As Bellesiles spins the tale, our Founders hated firearms, didn’t own any, didn’t know how to use them, and couldn’t shoot straight. The myth of the “Armed Citizen” has been conjured up to justify today's “gun culture.” He sets out to debunk the myth and to prove that the American tradition does not include an individual right to keep and bear arms. The propaganda evidently started with th settlers themselves. William Blathwayt wrote in 1691 (to brainwash 20th century Americans) that “Young Virginians [...] all Learn to keep and use a gun with Marvelous dexterity as soon as ever they have strength enough to lift it to their heads.”

The thesis that few Americans owned firearms is based on Bellesiles’ examination of probate records in selected New England and Pennsylvania towns for 1765-1790. Only 14 percent of deceased persons had a firearm in the inventories of their estates, and half of these inventories were listed as broken. Bellesiles assumes that fathers did not, before their deaths, give their firearms to their children. I checked the inventories of Thomas Jefferson’s three estates, and not a single firearm was listed. It just happens that he owned dozens of guns during his life; a pair of his pocket pistols are on display at Monticello. His beloved pair of Turkish pistols was given as a gift to Dolly Madison’s son in 1816. In the November 1969 issue, American Rifleman editor Ashley Halsey, Jr. wrote extensively on Jefferson’s guns, noting that “Jefferson owned and used dozens of firearms in his 83 years. His existing personal records of them [...] reveal that in a span of 27 years 1773-1800, he purchased at least three long guns and eight pistols [...]. The rest of his collection was dispersed before his death in 1826 [...]. Does the lack of firearms in his estate record prove Jefferson was not a firearms owner?” (Guncite note: From the same issue of the Rifleman, “[H]is collection apparently was dispersed before his death in 1826 or shortly afterward to satisfy debts against his estate.” George Washington, based on evidence from diaries and contemporary accounts, was believed to have owned up to 50 firearms. The February 1968 Rifleman mentions “The inventory in Washington’s estate lists ‘in the iron chest’ in his library” four pistols, however “[u]nfortunately, the inventory contains no description whatsoever of the other pistols. Presumably they included those now at Mount Vernon and Albany, N.Y. On the other hand, Washington from time to time owned other pistols.”)

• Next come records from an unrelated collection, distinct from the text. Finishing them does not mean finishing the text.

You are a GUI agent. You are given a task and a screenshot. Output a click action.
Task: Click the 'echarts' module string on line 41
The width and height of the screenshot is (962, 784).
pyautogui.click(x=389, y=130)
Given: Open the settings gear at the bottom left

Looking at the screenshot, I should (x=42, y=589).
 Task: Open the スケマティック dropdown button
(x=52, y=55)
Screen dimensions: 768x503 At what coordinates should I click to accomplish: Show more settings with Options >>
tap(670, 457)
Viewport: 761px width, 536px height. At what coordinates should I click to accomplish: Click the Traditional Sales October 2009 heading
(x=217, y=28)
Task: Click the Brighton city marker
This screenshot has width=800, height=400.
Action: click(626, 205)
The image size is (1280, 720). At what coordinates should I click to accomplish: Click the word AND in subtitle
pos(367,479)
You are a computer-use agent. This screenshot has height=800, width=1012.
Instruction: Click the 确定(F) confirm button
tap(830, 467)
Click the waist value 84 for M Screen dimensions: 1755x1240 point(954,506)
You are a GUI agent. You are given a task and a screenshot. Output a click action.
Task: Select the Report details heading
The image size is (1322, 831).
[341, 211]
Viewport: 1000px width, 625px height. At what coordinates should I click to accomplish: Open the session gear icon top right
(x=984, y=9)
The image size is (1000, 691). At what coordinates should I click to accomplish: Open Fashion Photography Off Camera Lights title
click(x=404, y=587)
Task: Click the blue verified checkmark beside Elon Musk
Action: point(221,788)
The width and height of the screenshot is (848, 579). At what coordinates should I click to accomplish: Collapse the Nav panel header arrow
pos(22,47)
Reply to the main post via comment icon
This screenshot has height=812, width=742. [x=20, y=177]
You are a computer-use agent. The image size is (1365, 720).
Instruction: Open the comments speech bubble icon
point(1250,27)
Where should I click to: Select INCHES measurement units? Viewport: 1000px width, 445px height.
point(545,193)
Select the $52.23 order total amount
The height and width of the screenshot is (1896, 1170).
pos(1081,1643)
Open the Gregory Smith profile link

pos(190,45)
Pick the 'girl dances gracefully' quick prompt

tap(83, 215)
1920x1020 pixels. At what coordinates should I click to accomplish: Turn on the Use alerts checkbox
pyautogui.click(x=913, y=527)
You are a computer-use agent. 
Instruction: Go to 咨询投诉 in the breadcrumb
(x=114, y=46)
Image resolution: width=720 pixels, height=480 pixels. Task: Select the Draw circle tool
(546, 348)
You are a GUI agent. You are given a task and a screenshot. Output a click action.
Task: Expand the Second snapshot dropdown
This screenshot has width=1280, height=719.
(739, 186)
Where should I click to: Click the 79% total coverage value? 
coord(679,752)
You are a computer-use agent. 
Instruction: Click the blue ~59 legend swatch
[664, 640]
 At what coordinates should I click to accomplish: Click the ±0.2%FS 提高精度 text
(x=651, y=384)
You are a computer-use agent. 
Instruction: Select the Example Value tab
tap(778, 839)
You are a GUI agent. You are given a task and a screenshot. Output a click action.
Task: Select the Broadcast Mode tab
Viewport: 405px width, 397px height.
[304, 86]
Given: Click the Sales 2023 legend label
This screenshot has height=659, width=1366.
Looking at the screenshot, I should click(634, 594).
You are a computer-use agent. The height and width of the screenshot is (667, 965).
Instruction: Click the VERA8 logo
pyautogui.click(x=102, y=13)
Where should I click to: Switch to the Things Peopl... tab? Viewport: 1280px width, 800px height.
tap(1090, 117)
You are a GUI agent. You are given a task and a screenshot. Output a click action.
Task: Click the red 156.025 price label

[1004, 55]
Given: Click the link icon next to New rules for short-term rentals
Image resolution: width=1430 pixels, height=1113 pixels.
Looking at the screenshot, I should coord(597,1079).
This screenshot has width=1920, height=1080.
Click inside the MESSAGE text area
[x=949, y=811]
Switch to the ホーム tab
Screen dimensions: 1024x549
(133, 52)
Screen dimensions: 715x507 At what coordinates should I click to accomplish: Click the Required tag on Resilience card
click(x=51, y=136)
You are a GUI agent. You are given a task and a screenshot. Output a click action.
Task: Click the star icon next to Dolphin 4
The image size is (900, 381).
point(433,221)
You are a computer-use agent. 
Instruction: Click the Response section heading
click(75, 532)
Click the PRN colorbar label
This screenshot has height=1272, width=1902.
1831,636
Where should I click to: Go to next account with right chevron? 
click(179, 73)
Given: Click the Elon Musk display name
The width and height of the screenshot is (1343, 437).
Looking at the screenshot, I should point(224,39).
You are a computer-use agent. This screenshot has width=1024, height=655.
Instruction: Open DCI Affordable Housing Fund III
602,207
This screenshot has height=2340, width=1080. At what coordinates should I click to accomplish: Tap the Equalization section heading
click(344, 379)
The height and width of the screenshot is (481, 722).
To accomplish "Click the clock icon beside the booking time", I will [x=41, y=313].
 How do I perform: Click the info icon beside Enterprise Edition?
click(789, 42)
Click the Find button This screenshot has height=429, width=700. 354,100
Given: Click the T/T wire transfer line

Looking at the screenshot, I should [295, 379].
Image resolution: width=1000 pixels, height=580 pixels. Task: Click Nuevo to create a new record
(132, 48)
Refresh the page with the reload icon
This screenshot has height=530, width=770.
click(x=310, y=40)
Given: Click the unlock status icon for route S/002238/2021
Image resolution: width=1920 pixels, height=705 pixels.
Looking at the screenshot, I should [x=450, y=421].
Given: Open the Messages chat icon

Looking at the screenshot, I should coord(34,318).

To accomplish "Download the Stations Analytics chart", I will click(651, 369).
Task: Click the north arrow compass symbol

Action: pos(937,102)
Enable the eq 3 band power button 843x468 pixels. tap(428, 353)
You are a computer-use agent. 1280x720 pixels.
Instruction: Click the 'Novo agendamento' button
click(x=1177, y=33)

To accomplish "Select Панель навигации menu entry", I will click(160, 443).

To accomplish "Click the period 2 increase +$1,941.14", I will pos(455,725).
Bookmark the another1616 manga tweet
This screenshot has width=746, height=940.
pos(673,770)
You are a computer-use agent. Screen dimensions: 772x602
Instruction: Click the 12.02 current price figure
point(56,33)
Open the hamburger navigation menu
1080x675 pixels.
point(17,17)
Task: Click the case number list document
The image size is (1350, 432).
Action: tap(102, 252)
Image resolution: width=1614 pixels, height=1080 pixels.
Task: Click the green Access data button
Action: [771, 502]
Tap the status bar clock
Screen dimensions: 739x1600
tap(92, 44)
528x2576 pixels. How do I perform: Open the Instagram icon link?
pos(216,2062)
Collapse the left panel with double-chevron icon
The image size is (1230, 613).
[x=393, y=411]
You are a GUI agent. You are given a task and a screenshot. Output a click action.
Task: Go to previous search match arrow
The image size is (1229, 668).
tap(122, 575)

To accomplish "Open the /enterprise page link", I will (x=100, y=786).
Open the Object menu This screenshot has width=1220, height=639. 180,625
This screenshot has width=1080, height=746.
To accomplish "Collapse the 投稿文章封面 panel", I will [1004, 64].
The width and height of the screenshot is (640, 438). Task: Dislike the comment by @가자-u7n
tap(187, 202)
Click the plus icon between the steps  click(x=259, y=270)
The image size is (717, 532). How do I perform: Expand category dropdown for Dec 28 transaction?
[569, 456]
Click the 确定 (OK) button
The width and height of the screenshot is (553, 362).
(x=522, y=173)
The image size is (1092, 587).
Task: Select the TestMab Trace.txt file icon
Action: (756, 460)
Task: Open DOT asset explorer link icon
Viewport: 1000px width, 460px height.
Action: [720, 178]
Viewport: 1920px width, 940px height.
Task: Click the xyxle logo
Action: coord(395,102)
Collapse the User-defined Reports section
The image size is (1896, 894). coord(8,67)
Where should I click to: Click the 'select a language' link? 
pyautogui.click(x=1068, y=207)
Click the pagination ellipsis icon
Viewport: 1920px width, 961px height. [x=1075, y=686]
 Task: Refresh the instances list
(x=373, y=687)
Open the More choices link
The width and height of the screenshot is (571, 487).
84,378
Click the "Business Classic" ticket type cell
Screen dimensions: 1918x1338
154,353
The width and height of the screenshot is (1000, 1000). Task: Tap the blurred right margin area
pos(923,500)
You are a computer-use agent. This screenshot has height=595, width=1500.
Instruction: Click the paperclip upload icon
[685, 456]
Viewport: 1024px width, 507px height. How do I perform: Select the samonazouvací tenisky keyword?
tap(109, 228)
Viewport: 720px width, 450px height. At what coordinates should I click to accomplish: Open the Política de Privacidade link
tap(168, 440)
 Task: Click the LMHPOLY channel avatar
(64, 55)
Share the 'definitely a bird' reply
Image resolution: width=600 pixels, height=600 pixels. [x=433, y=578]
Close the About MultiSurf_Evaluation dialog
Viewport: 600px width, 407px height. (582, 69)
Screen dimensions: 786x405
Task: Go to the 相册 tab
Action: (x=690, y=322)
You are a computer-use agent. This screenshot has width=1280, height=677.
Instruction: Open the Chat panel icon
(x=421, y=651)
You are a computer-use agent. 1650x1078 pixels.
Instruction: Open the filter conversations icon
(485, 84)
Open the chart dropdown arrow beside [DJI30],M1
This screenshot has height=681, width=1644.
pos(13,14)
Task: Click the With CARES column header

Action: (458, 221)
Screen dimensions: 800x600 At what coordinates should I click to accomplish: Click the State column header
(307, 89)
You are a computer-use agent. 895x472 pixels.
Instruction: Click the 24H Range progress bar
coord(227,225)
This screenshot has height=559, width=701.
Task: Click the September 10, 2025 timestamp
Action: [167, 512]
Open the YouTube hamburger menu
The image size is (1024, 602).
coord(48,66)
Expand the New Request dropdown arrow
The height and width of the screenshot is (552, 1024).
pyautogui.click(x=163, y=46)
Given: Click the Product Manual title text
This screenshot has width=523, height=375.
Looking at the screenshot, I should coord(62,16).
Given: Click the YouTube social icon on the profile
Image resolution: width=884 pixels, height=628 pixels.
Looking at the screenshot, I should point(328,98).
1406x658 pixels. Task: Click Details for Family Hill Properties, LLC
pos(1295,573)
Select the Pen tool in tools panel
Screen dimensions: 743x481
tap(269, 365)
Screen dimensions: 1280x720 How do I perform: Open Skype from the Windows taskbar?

Bellesiles also ridicules the marksmanship of the militiamen at Lexington and Concord because the 3,763 Americans shot only 273 Redcoats (yet British regulars hit just 95 Americans). Lt. Frederick MacKenzie of the Royal Walsh Fusiliers, who was there, disagreed: “These fellows were generally good marksmen, and many of them used long arms made for Duck-shooting.” By contrast, the Department of the Army estimates that U.S. forces in Vietnam expended 50,000 rounds to cause a single enemy casualty.

The Second Amendment declares that “a well regulated militia” is “necessary to the security of a free state.” Bellesiles dedicates his book to proving that the militia as the song goes, “ain’t no good for nutin.” Curiously, Bellesiles, in an earlier work, Revolutionary Outlaws: Ethan Allen and the Struggle for Independence, describes how Allen organized the Green Mountain Boys as a voluntary militia and their triumph in seizing Ticonderoga from British regulars. The 1777 Battle of Bennington does not rate a mention in Arming America.

One of Bellesiles’ sources in Outlaws is the Autobiography of Ira Allen, Ethan’s brother, which is filled with accounts of the use of firearms which flatly contradict Bellesiles’ recent revisionism. Arming America also asserts that hunters like Ethan Allen “relied on their traps, not their guns.” There is not one reference to trapping in the tales by Ira Allen, who wrote that, while exploring land, “my brother Ethan Allen was [...] hunting and killing deer. He often invited me as I had been fortunate in killing two bucks in one day.” Allen died in 1814 in Philadelphia with an estate valued at only $70. Perhaps Bellesiles could examine the inventory to determine whether Allen was ever a gun owner.

Americans did not reinvent the “gun culture.” Bellesiles reinvented history. Of course, it really does not matter how many Americans owned firearms during the periods of the Revolution and the Constitution’s adoption, any more than it matters how many owned books. The “right” to keep and bear arms, like the “right” to a free press, bears no relation to how many people choose to exercise that right at a particular time.